The Flu and Your INR
As a patient on warfarin, you are no more prone to getting the flu than people not taking warfarin. However, there are some facts about the flu to keep in mind.
Each year, influenza (the flu) arrives in the fall and lingers until late spring. The flu is caused by a specific strain of virus that changes from year to year and affects between 5% and 20% of the population. Symptoms can range from mild to severe, resulting in the hospitalization of ~200,000 each year. An average of 36,000 people die annually from flu-related symptoms.1
How to prevent the flu
The Center for Disease Control and Prevention advises an annual flu vaccination if you are at high risk. Frequently washing your hands with warm, soapy water is also an effective strategy to reduce flu transmission.
The flu shares many symptoms with the common cold, but has a few distinguishing indicators. Unlike most colds, the flu can cause high fever, chills, extreme tiredness, overall body aches, and diarrhea. Secondary bacterial infections can develop while you are fighting the flu since the body’s immune system is weakened. Only a doctor can determine the difference between a bacterial infection and a viral infection.
What to do if you have (or suspect) the flu
Experts recommend that you drink plenty of fluids and get plenty of rest if you have flu symptoms. Additionally, avoiding alcohol and tobacco is highly recommended.
The flu shot may result in an elevation of your International Normalized Ratio (INR) test result, but you should not be from discouraged from getting one. You should communicate your desire to receive a flu shot with your physician.

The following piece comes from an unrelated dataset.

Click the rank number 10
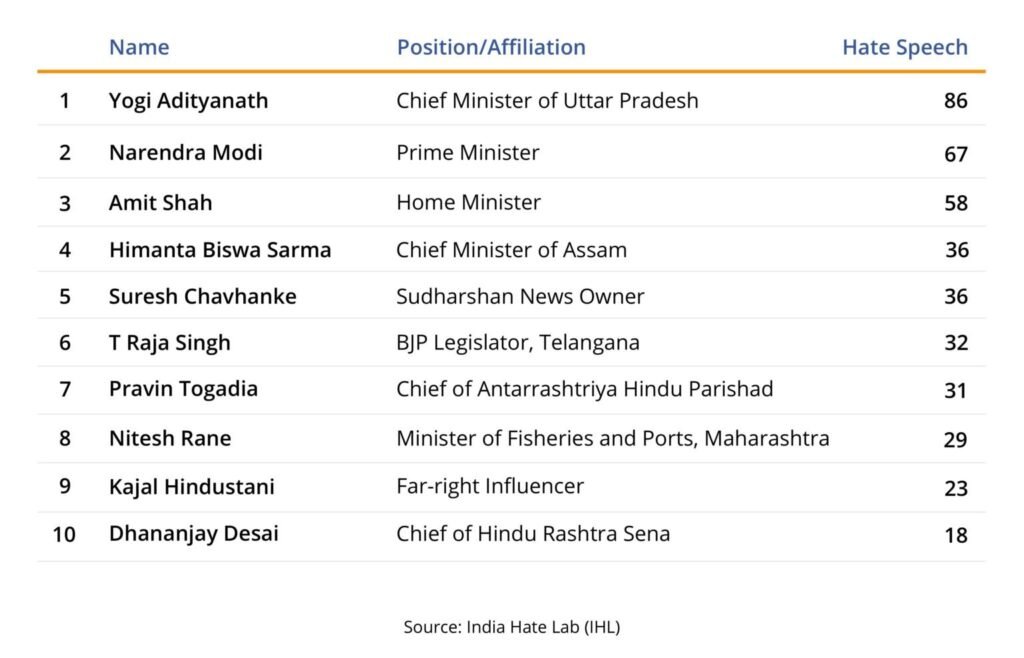 (64, 535)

Patients taking warfarin who contract the flu are at increased risk of bleeding due to the combination of reduced appetite, fluid loss, and general stress to the body. Additional blood tests, to ensure that a sick patient remains in or near the INR target range, are often recommended. Home monitors are particularly valuable for patients taking warfarin, and those taking any medicines in addition to warfarin. Since there are no signs or symptoms before a bleeding event, only an International Normalized Ratio (INR) blood test can alert you that you are at risk of bleeding.
Additionally, you should have all over-the-counter products approved by your doctor prior taking them; especially if they are herbal, natural, or holistic in nature.
- Centers for Disease Control and Prevention. Seasonal Influenza.